2. Being too aggressive…
3. Trying and failing to time the market.
4. Using expensive fund managers (Recommend Vanguard funds)
Back 14 years ago when I first heard of the Gone Fishin’ Portfolio, I thought that replacing the index funds with active managers (while keeping the same % allocation) might even be better than this passive index approach. I knew lots of great fund managers whom I thought would beat their index in the long term, so why not utilize their expertise within the Gone Fishin’ framework? I called this creation the “Masters Select” Gone Fishin’ Portfolio. I then created an Excel spreadsheet to track both styles, and have updated it each January for the last 14 years.

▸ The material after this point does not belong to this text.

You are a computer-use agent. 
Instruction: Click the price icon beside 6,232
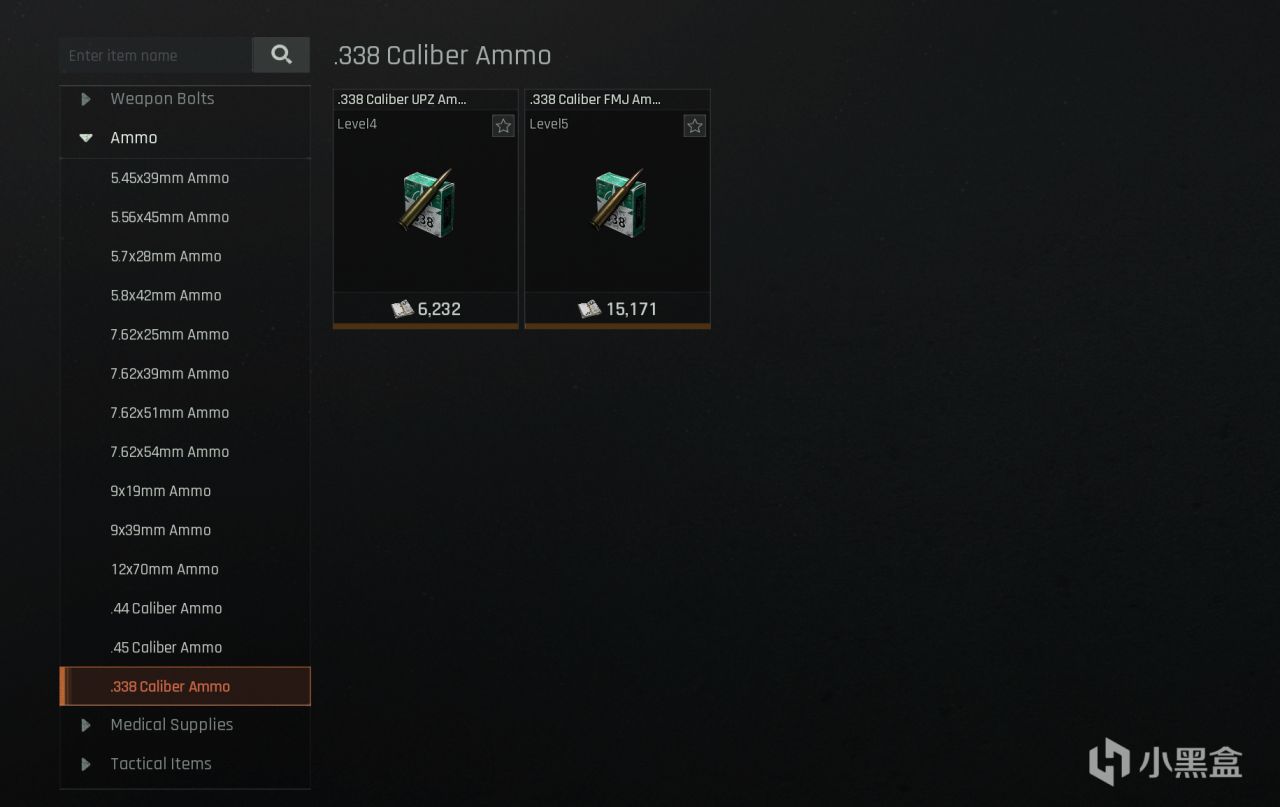coord(402,309)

Here’s the “Masters Select” Gone Fishin’ Portfolio I set up 14 years ago:
So you can see in most cases I replaced the passive index fund with a favorite active manager. Fairholme Fund for the Total US market, and Third Avenue Value for small caps. Matthews Asian Growth & Income for the Pacific stock index. And Third Avenue Real Estate replaced the REIT index. Back 14 years ago I could not identify a worthy active manager for the European or Emerging Markets indices, so I left these as the passive index. For Bonds, I took the combined 30% allocation and divvied it between two excellent bond managers – Bill Gross of Managers Fremont Bond, and John Hussman of Hussman Strategic Total Return. And I replaced the normal Gone Fishin’ precious metals fund with a broad commodity fund.

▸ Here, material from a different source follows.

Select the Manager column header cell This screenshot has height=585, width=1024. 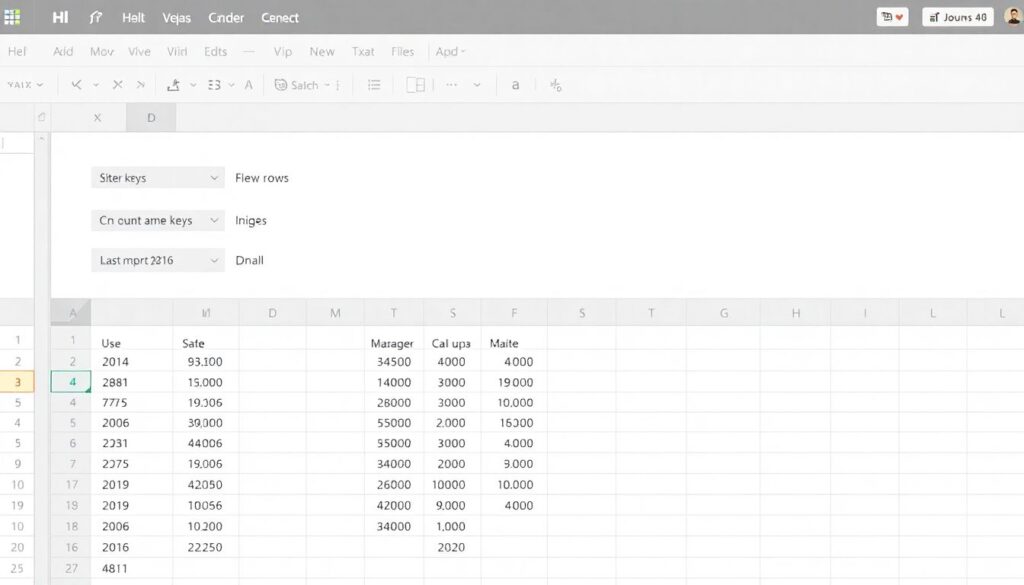pyautogui.click(x=392, y=343)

I’ve been tracking the results of both the official Gone Fishin’ portfolio and my “Masters Select” version. Here are the results .
The standard Gone Fishin’ portfolio has performed as advertised, soundly beating both the S&P 500 and a 60/40 Stock/Bond portfolio. On a risk-adjusted basis the Gone Fishin’ portfolio does extremely well (the whole idea behind Markowitz theory), with the drawdowns in bad years less than the stock market.
My “Masters Select” Gone Fishin portfolio did even better than the Markowitz model. Half the time (7 of 14 years) it beat the other three portfolios, and had a total return better than the standard model. I should emphasize I did not replace an active manager during the entire 14 year period, so there’s no bias there. Of course perhaps I was lucky (or good) with the picks.
Further, by using active managers, I realize I was introducing ‘tracking risk’ to the portfolio, where a manager strays away from the intended index. Nevertheless it paid off to combine these pros with a Nobel prize-winning framework.
Of some concern – the Gone Fishin’ portfolios started off with a blast, beating the S&P 500 for 10 straight years (2001 – 2010). But since then they have underperformed. This also happened in the late 1990’s when the S&P 500 was in its strongest bull phase and international stocks were out of favor. We seem to be in a similar era right now and I expect the underperformance to be temporary.
One other concern I have with the “Masters Select” Gone Fishin’ concept is the fund size. Fairholme Fund and Third Avenue Value have grown incredibly in the past 14 years. Size is an anchor to performance, particular with small-cap funds. If I started this today I may choose a few different funds, or a combination of active funds.